U.K. Finance Minister Nadhum Zahawi introduced the much-discussed Financial Services and Markets Bill to Parliament on Wednesday, containing provisions explicitly designed to address the use of digital assets, including stablecoins.
The bill would further integrate definitions for digital assets and digital asset service providers into existing financial legislation. For example, it introduces a definition of “digital settlement asset” into multiple pieces of enacted legislation:
“Digital settlement asset means a digital representation of value or rights, whether or not cryptographically secured, that:
- Can be used for the settlement of payment obligations
- Can be transferred, stored, or traded electronically, and
- Uses technology supporting the recording or storage of data (which may include distributed ledger technology)

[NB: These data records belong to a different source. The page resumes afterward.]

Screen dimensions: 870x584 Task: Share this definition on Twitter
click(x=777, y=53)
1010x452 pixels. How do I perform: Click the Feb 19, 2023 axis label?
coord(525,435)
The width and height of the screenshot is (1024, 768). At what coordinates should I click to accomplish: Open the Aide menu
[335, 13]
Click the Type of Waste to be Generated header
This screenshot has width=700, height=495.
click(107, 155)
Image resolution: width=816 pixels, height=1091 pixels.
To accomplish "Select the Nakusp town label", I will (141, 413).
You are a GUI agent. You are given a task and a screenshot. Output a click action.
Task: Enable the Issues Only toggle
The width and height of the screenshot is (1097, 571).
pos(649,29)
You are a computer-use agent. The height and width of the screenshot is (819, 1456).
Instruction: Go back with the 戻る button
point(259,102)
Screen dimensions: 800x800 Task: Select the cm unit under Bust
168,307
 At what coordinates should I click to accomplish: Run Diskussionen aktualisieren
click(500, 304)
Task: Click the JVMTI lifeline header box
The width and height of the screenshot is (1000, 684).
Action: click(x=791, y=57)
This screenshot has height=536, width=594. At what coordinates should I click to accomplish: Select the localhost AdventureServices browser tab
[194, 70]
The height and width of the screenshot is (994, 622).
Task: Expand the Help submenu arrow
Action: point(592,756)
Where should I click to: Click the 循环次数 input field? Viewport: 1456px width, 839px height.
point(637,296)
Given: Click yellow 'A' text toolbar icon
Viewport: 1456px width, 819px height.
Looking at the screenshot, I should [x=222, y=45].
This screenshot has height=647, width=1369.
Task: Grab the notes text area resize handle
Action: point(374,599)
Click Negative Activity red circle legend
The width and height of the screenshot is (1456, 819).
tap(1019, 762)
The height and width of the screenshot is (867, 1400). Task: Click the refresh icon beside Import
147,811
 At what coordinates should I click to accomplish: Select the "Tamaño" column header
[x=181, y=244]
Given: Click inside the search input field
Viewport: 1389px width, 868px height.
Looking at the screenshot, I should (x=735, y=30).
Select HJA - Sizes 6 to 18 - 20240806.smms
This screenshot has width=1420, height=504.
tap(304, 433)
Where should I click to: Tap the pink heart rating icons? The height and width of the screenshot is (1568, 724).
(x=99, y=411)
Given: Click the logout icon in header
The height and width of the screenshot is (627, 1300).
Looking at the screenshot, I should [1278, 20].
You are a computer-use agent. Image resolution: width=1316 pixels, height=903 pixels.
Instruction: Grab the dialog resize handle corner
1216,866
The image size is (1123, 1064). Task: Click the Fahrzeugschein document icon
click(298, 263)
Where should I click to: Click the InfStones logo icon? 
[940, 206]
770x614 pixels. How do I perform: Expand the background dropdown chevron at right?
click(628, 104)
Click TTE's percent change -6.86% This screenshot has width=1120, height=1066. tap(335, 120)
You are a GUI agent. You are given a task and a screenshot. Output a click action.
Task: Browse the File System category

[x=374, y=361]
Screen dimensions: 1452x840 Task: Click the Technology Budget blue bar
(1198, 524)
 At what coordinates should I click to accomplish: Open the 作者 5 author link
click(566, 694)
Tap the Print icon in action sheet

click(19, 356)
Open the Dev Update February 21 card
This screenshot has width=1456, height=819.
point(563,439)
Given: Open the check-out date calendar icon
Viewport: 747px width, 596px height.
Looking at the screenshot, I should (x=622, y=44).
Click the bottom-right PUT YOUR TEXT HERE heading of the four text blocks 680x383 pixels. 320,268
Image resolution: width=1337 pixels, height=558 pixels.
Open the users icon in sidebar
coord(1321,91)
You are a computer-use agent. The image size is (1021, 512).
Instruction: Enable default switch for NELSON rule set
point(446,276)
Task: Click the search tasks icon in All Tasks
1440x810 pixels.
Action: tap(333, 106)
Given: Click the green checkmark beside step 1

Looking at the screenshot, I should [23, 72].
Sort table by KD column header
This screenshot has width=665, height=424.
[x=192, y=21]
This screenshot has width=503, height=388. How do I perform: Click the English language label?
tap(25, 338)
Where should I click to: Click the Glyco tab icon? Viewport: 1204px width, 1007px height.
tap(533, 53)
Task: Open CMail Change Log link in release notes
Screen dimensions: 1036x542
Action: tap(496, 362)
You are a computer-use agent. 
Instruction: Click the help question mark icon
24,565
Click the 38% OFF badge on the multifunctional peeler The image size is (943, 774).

One practical consequence of this is that the Treasury would have the power to designate any ‘digital settlement asset’ as a recognized payment system, bringing it within regulatory oversight of the Bank of England (BoE)—but only if any deficiencies in that service would be likely to threaten the stability of the U.K. financial system or have other serious consequences for businesses “or other interests throughout the United Kingdom.”
For context, other systems designated as recognized payment systems include Bacs, CLS, and ICE.
These changes are chiefly designed to build a path for stablecoins to be regulated for use as payment in the U.K. A press release alongside the Bill reads:
“To ensure the U.K remains at the forefront of new technologies and innovations, the Bill will enable certain types of stablecoins to be regulated as a form of payment in the U.K.”
The bill also enables the creation of Financial Markets Infrastructure Sandboxes to test new technologies for use in financial markets.
Though the bill was introduced without much comment in Parliament, Zahawi gave a speech to Mansion House on Tuesday, discussing the bill’s aims.
“[The bill is] a landmark piece of legislation that gives us the tools we need to seize the opportunities and create a safer, better system for consumers,” he said.
“It reinforces the U.K.’s position as a leading centre for technology as we safely adopt crypto assets,” the finance minister added.
The government has promised new rules around stablecoins as early as last year. The Deputy Bank of England Governor confirmed in a speech at the Qatar Centre for Global Banking and Finance’s annual conference that stablecoin legislation would be introduced before the August parliamentary break. The Bill’s stablecoin provisions are expected to set standards for using stablecoins as means of payment, rules around how stablecoins can be marketed, and other investor protections.
The bill is one prong of the U.K.’s legislative divorce from the European Union (EU) after Brexit and is intended to repeal “hundreds” of retained EU laws, according to Zahawi. As the government looks at what EU legal infrastructure might be replaced with, it has made clear that it intends to bring about another “Big Bang” for London, referring to a sudden period of deregulation which took place in the U.K.’s capital in the 80s.
However, the move by Zahawi is contentious. The U.K. government is in the midst of a tumultuous leadership contest following the unceremonious ousting of Prime Minister Boris Johnson earlier this month, an ousting which itself led to Zahawi taking over as a caretaker Chancellor.
It has a long road ahead before it has a shot at becoming law. The Financial Services and Markets Bill will be debated, scrutinized, and amended by the House of Commons and the House of Lords before being put forward for final assent—if it survives that far.